Complete College Tour highlights math lab, meets with local employers
DECATUR – April 27, 2011. In her campaign to improve college completion rates, Lt. Governor Sheila Simon visited Richland Community College today to learn how the school is improving math instruction and preparing students for jobs of the future.
Richland Community College opened a mathematics enrichment center less than a year ago which provides walk-in access to 31 computers where students receive technology enhanced, individualized instruction. Historically, less than half of Richland students enrolled in developmental math courses have passed. For students who complete the math lab program, the pass rate is up to 85 percent.
“Everywhere we go, we hear a similar story from professors and administrators: Too many students come to college unprepared for college-level math,” Lt.

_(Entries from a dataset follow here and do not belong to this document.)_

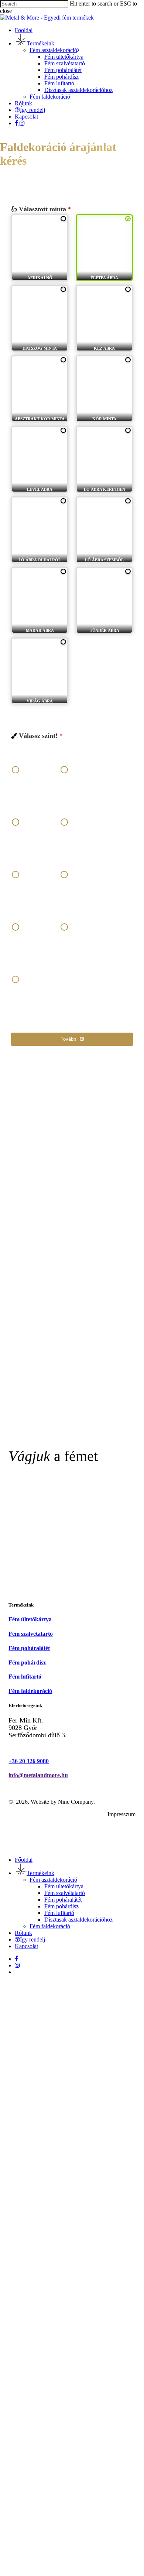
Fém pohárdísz (61, 1906)
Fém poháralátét (63, 1899)
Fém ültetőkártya (63, 1886)
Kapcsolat (26, 1946)
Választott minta (45, 209)
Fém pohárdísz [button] (27, 1662)
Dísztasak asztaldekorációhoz (78, 1919)
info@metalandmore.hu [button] (38, 1775)
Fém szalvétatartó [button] (30, 1634)
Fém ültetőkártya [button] (30, 1619)
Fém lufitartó (59, 1913)
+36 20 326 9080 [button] (28, 1761)
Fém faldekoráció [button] (30, 1691)
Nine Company (75, 1802)
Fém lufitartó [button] (24, 1676)
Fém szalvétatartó (64, 1893)
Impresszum (121, 1814)
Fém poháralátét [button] (29, 1648)
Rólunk (23, 1933)
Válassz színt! (40, 735)
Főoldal (23, 1860)
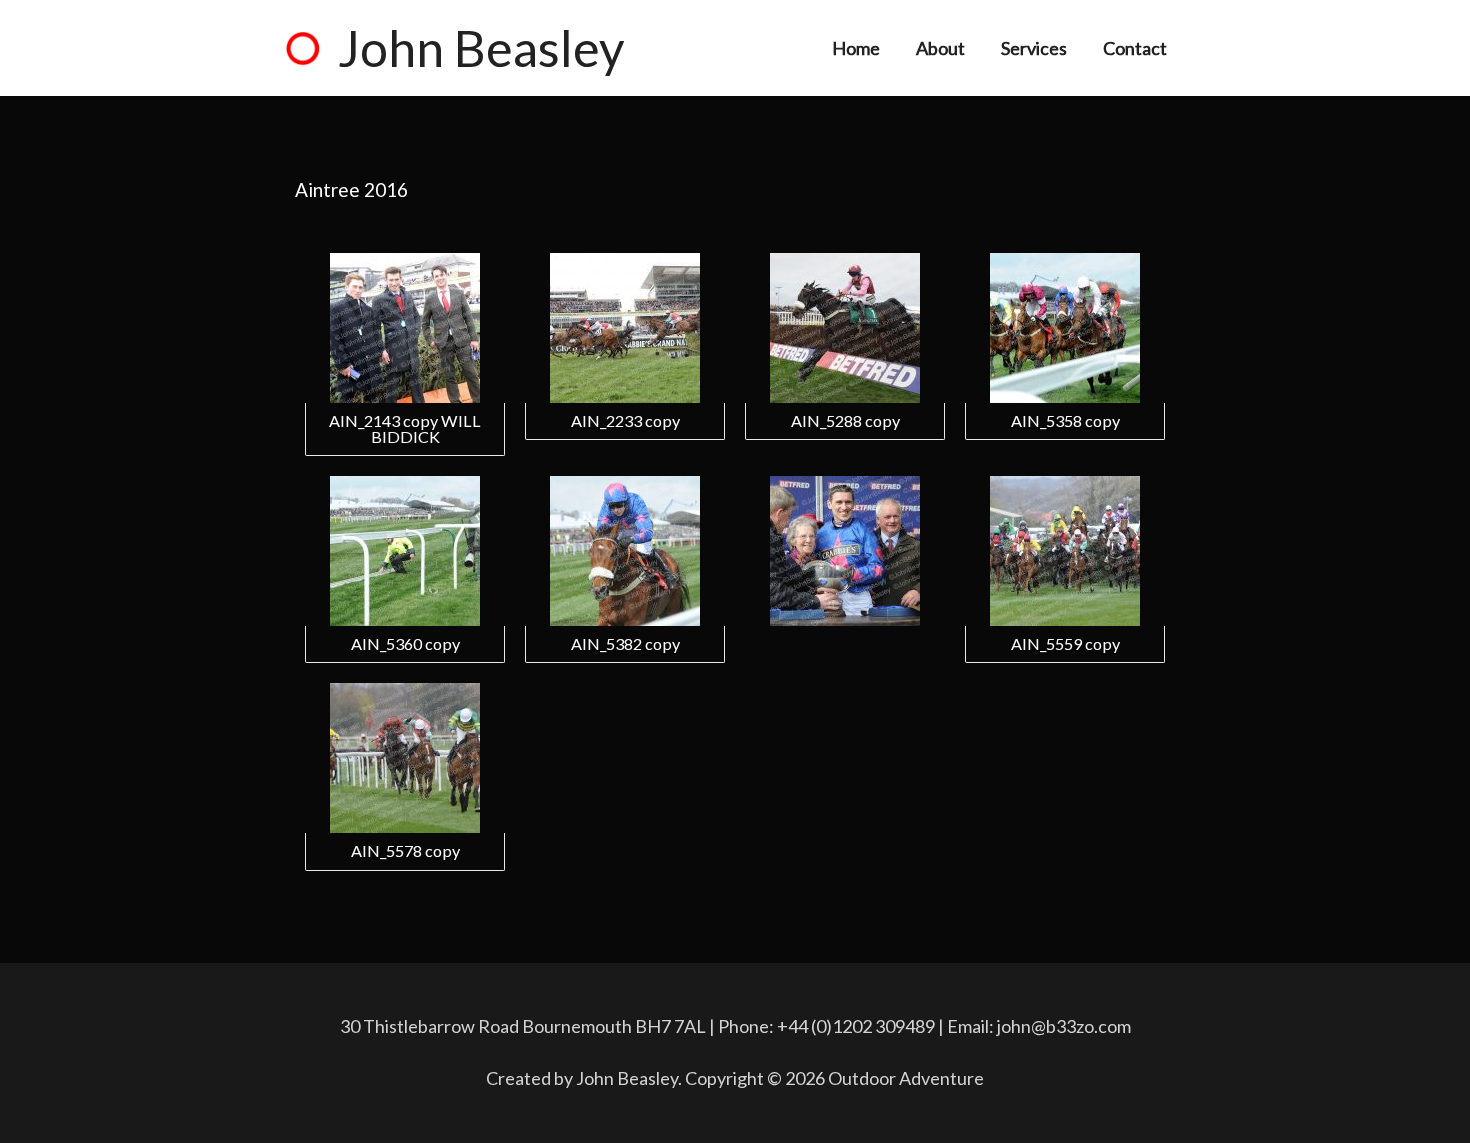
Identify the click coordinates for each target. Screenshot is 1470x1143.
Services (1034, 48)
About (940, 48)
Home (856, 48)
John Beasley (481, 48)
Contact (1135, 48)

Governor Simon said during a roundtable with students, faculty, administrators and local employers. “We need to find ways to reach and retain these students so they can complete college on time with a meaningful certificate or degree.”
Simon announced earlier this year that Illinois wants to increase the proportion of working-age adults with college degrees or certificates to 60 percent from 41 percent by 2025. As the Governor’s point person on education reform, she is touring the state’s 48 community colleges to see completion efforts at each campus, while also hearing about barriers to each college’s completion goals.
“Nearly two-thirds of all jobs in the future will require a college education, whether that’s a certificate, associate’s degree or bachelor’s degree,” Simon said. “But at today’s pace, less than half of our workforce will ever achieve that level of education. Illinois is serious about making reforms that will prepare our students for the next generation of good-paying jobs.”
Two ongoing partnerships with Archer Daniels Midland Company have added networking outlets and professional advancement resources to the Richland campus, Richland President Gayle Saunders said. One partnership addresses professional development of current workers for both ADM and Tate and Lyle, while the second will train the future workforce for emerging carbon capture and storage industries. Richland is set to offer the world’s first associate’s degree in sequestration technology.
“Nothing is more important to Richland than ensuring the success of each one of our students,” Dr. Saunders said. “If our region is to grow, thrive, and prosper, it is imperative that students have the opportunity to succeed at higher education or skills training leading directly to work. We must remember that education is workforce investment and workforce investment is economic development. The completer agenda is not about programs, agencies, or turf. It is about people and our future.”
The Richland visit was the 10th stop on Simon’s Complete College tour. She is scheduled to visit schools in Danville, Mattoon and Bloomington on Thursday and Friday.